CHALLENGES ::
a – List every email address in the From, To, and Cc lines of the binutils patch reply below.
b – In the binutils patch reply below, what byte does the comment on building the rex2 prefix show as its first byte?

-- begin PAGE EXCERPT --

RE: [PATCH v3 2/9] Support APX GPR32 with rex2 prefix

public inbox for binutils@sourceware.org
 help / color / mirror / Atom feed

From: "Cui, Lili" <lili.cui@intel.com>
To: "Beulich, Jan" <JBeulich@suse.com>
Cc: "Lu, Hongjiu" <hongjiu.lu@intel.com>,
	"binutils@sourceware.org" <binutils@sourceware.org>
Subject: RE: [PATCH v3 2/9] Support APX GPR32 with rex2 prefix
Date: Wed, 6 Dec 2023 12:43:50 +0000	[thread overview]
Message-ID: <SJ0PR11MB5600FDF8200EEDEF70714AE79E84A@SJ0PR11MB5600.namprd11.prod.outlook.com> (raw)
In-Reply-To: <9578ce1e-233e-4c9a-8003-a619a685c236@suse.com>

> On 05.12.2023 14:31, Cui, Lili wrote:
> >> On 24.11.2023 08:02, Cui, Lili wrote:
> >>> @@ -4120,6 +4134,21 @@ build_evex_prefix (void)
> >>>      i.vex.bytes[3] |= i.mask.reg->reg_num;  }
> >>>
> >>> +/* Build (2 bytes) rex2 prefix.
> >>> +   | D5h |
> >>> +   | m | R4 X4 B4 | W R X B |
> >>> +*/
> >>> +static void
> >>> +build_rex2_prefix (void)
> >>> +{
> >>> +  /* Rex2 reuses i.vex because they handle i.tm.opcode_space the
> >>> +same.  */
> >>
> >> How do they handle it the same? (Also I don't think this is useful as
> >> a code comment; it instead belongs in the description imo.)
> >>
> >
> > Moved the comment to the functions description.
> >
> > /* Build (2 bytes) rex2 prefix.

-- end PAGE EXCERPT --
-- begin DATA --

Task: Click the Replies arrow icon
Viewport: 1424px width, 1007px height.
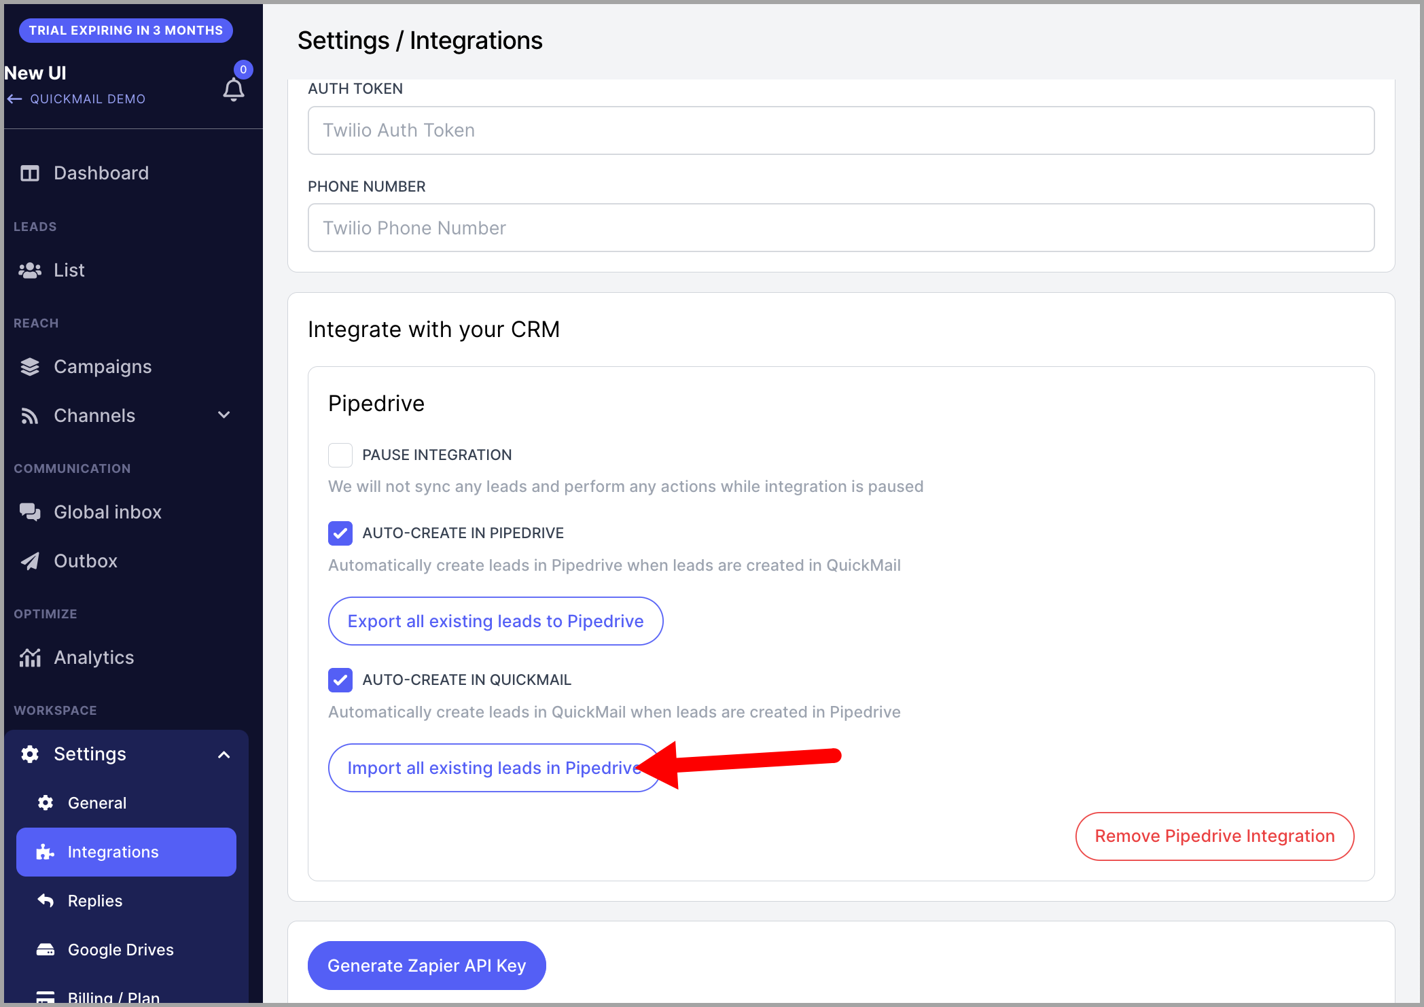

-- end DATA --

RESPONSES IN ORDER ::
a –
lili.cui@intel.com
JBeulich@suse.com
hongjiu.lu@intel.com
binutils@sourceware.org

b – D5h